Read and write interfaces are accessed from different clock domains, which can be set when constructing the FIFO.

AsyncFIFO can be reset from the write clock domain. When the write domain reset is asserted, the FIFO becomes empty. When the read domain is reset, data remains in the FIFO - the read domain logic should correctly handle this case.

AsyncFIFO only supports power of 2 depths. Unless exact_depth is specified, the depth parameter is rounded up to the next power of 2.

Parameters:

width (int) – Bit width of data entries.
depth (int) – Depth of the queue. If zero, the FIFO cannot be read from or written to.
r_domain (str) – Read clock domain.
w_domain (str) – Write clock domain.

Attributes:

w_data (Signal(width), in) – Input data.
w_rdy (Signal(1), out) – Asserted if there is space in the queue, i.e. w_en can be asserted to write a new entry.
w_en (Signal(1), in) – Write strobe. Latches w_data into the queue. Does nothing if w_rdy is not asserted.
w_level (Signal(range(depth + 1)), out) – Number of unread entries.
r_data (Signal(width), out) – Output data. Valid if r_rdy is asserted.
r_rdy (Signal(1), out) – Asserted if there is an entry in the queue, i.e. r_en can be asserted to read an existing entry.
r_en (Signal(1), in) – Read strobe. Makes the next entry (if any) available on r_data at the next cycle. Does nothing if r_rdy is not asserted.
r_level (Signal(range(depth + 1)), out) – Number of unread entries.
r_rst (Signal(1), out) – Asserted, for at least one read-domain clock cycle, after the FIFO has been reset by the write-domain reset.

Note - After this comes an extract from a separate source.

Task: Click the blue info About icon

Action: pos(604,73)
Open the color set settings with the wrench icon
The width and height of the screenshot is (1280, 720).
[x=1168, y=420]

class amaranth.lib.fifo.AsyncFIFOBuffered(*, width, depth, r_domain='read', w_domain='write', exact_depth=False)

Buffered asynchronous first in, first out queue.

Read and write interfaces are accessed from different clock domains, which can be set when constructing the FIFO.

AsyncFIFOBuffered only supports power of 2 plus one depths. Unless exact_depth is specified, the depth parameter is rounded up to the next power of 2 plus one. (The output buffer acts as an additional queue element.)

This queue’s interface is identical to AsyncFIFO, but it has an additional register on the output, improving timing in case of block RAM that has large clock-to-output delay.

In exchange, the latency between an entry being written to an empty queue and that entry becoming available on the output is increased by one cycle compared to AsyncFIFO.

Parameters:

width (int) – Bit width of data entries.
depth (int) – Depth of the queue. If zero, the FIFO cannot be read from or written to.
r_domain (str) – Read clock domain.
w_domain (str) – Write clock domain.

Attributes:

w_data (Signal(width), in) – Input data.
w_rdy (Signal(1), out) – Asserted if there is space in the queue, i.e. w_en can be asserted to write a new entry.
w_en (Signal(1), in) – Write strobe. Latches w_data into the queue. Does nothing if w_rdy is not asserted.
w_level (Signal(range(depth + 1)), out) – Number of unread entries.
r_data (Signal(width), out) – Output data. Valid if r_rdy is asserted.
r_rdy (Signal(1), out) – Asserted if there is an entry in the queue, i.e. r_en can be asserted to read an existing entry.
r_en (Signal(1), in) – Read strobe. Makes the next entry (if any) available on r_data at the next cycle. Does nothing if r_rdy is not asserted.
r_level (Signal(range(depth + 1)), out) – Number of unread entries.
r_rst (Signal(1), out) – Asserted, for at least one read-domain clock cycle, after the FIFO has been reset by the write-domain reset.